In a letter to Labour’s shadow Treasury chief secretary Darren Jones he said the £38.5 billion total for Labour policies in the Tory document “includes costs beyond those provided by the Civil Service”.

“Costings derived from other sources or produced by other organisations should not be presented as having been produced by the Civil Service,” he said in a letter to Mr Jones on June 3.

“I have reminded ministers and advisers that this should be the case.”

Mr Jones demanded an apology from Mr Sunak.

“Civil servants confirmed they had told Tory ministers they were not allowed to say their dodgy attacks on Labour were independently done by civil servants,” he said.

“Last night Rishi Sunak did it anyway. He lied to the British people. He must apologise.”

Energy Secretary Claire Coutinho repeated the claim on Wednesday, saying it was based on “official costings from the Treasury”.

She told BBC Breakfast: “I’ve worked in the Treasury and I can tell you that these are brilliant, independent civil servants and they would not be putting anything dodgy in there.”

On Times Radio Ms Coutinho even claimed “this is something which has been signed off by the permanent secretary of the Treasury”, adding “those costings have been done by independent Treasury civil servants”.

But shadow paymaster general Jonathan Ashworth said: “I feel that Rishi Sunak was exposed as desperate last night – desperately lying about Labour’s tax plans, making accusations about Labour’s tax plans which are categorically untrue – Labour will not put up income tax, will not put up national insurance, will not put up VAT.”

He told BBC Radio 4’s Today programme: “Rishi Sunak was resorting to lying because he is desperate and what do desperate people do when in a corner?
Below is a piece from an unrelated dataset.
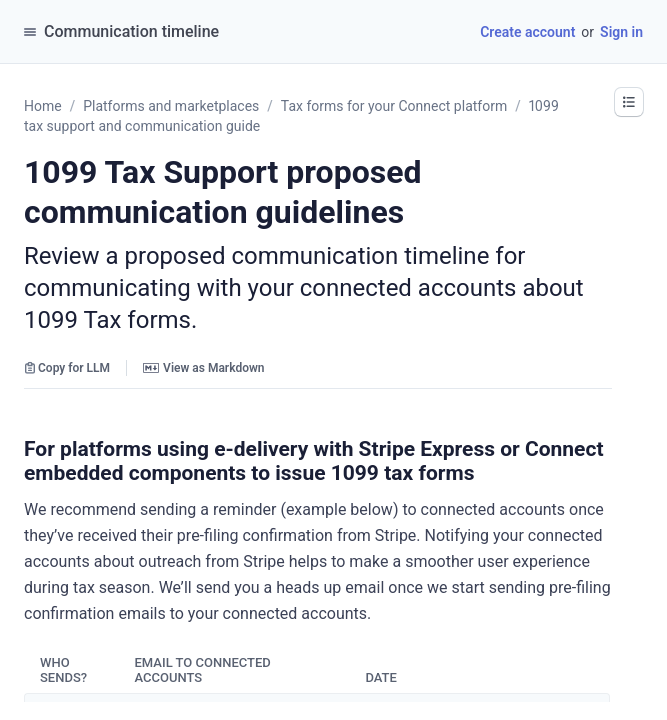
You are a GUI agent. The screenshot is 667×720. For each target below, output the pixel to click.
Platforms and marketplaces (171, 106)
They lie.

“We saw it with Boris Johnson over parties in Downing Street in lockdown, and Rishi Sunak has exposed himself as no better and no different than Boris Johnson with his lies last night.”

Polls suggested neither Mr Sunak nor Sir Keir landed a knockout blow during the ITV clash on Tuesday night.

A snap poll from YouGov suggested the Prime Minister performed marginally better, with 51% making him the winner against 49% for Sir Keir among people who expressed a preference.

But a Savanta survey pointed to a more convincing victory for Sir Keir on 53%, ahead of Mr Sunak on 47%, excluding those who said they did not know.

Perhaps the most telling findings from the YouGov survey were that 62% found the ITV debate frustrating and just 17% found it a helpful exercise.

YouGov surveyed 1,657 GB adults on Tuesday, and Savanta surveyed 1,153 people who watched the debate after it concluded.

Campaigning on Wednesday will be low key as commemorations for the 80th anniversary of D-Day begin.

Both Mr Sunak and Sir Keir will attend the UK’s national commemoration event in Portsmouth alongside members of the royal family and armed forces veterans, before attention is focused across the Channel for further anniversary events in Normandy on Thursday.